She would not apologize. If her Mama had still been alive, there would have been at least one woman who had some authority over her; Satti, for all of her sagacity and obvious interest in them, was not her mother. Jahanara thought that all of her immense power and wealth, both in the
zenana
and at court, had given her the merest smidgen of arrogance—but it was well deserved. And the Mughal kings and queens had learned the value of having this confidence in themselves, of heeding the advice of retainers and courtiers but paying attention to their own opinions both within and without the harem. Some years ago, Emperor Akbar had had to battle his regent, Bairam Khan, for ascendancy when he attained his majority, for the regent had come to think of the Empire left in his safekeeping as his own and, in the
zenana
, Akbar’s wet nurse, Maham Anagha, had assumed a place of eminence that had been more difficult for him to shake. Jahanara knew well all these stories from the past, had studied them carefully, and just as cautiously had chosen the women and the eunuchs who surrounded her, but she never let them think of themselves as being more than what they were—servants, retainers, and slaves.

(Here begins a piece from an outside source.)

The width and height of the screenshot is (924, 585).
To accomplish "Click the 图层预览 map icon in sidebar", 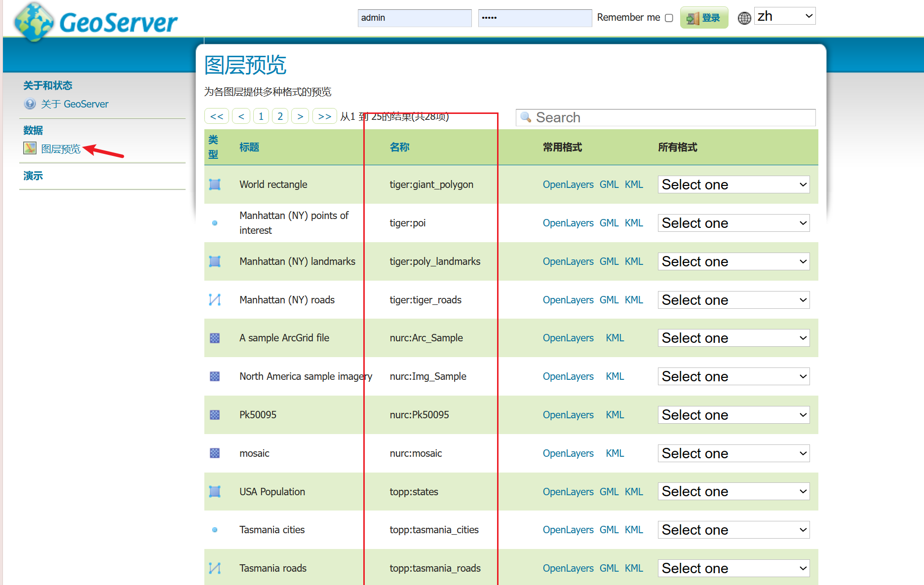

Satti left, her step faltering, although she was already eager to pay a visit to Emperor Shah Jahan’s wives; perhaps she could say she had come to invite them personally for their stepson’s marriage.

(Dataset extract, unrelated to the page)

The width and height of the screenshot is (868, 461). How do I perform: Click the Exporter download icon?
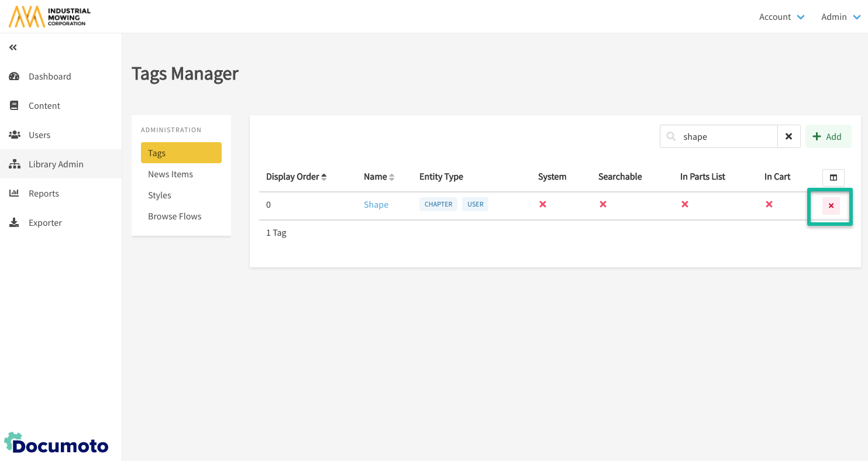(x=15, y=223)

But the two women in the verandah had left something unsaid and hanging in the air between them. Without the persuasive influence of Empress Mumtaz Mahal, was it possible that Emperor Shah Jahan—having just lost one beloved woman in his life—would allow the other, his daughter, to marry and carry her affections away from the imperial
zenana
to the harem of another man?
• • •
A week later, on February 1, 1633, Jahanara sent henna to Nadira’s mother’s house on the banks of the Yamuna River, and along with it the
sachaq,
the official wedding gift to the bride. Two hundred servants went on foot in a procession, bearing upon their heads, hands, and shoulders round silver and gold platters heaped with brocades from Gujarat and Banaras and jewels from Satagaon and Surat. In front of the men, Ishaq Beg carried a plate with fifteen solid-gold cups, in the depths of which lay pungent-smelling henna paste, made from the crushed central veins, the petioles, of the henna leaves. To fill the cups to their brims, thousands of henna leaves had been harvested when they had just unfurled at the break of dawn, dewdrops still glittering like crystals on the young green. The leaves themselves would work well enough for dyeing hands and legs and hair with brilliant orange—but for Dara’s
hinabandi
ceremony, Jahanara had ordered each tiny leaf to be stripped of its petiole, where the concentration of the dye was at its highest, and these slender veins were then powdered in marble mortars, mixed with water from the Ganges, and set to rest in their gold cups.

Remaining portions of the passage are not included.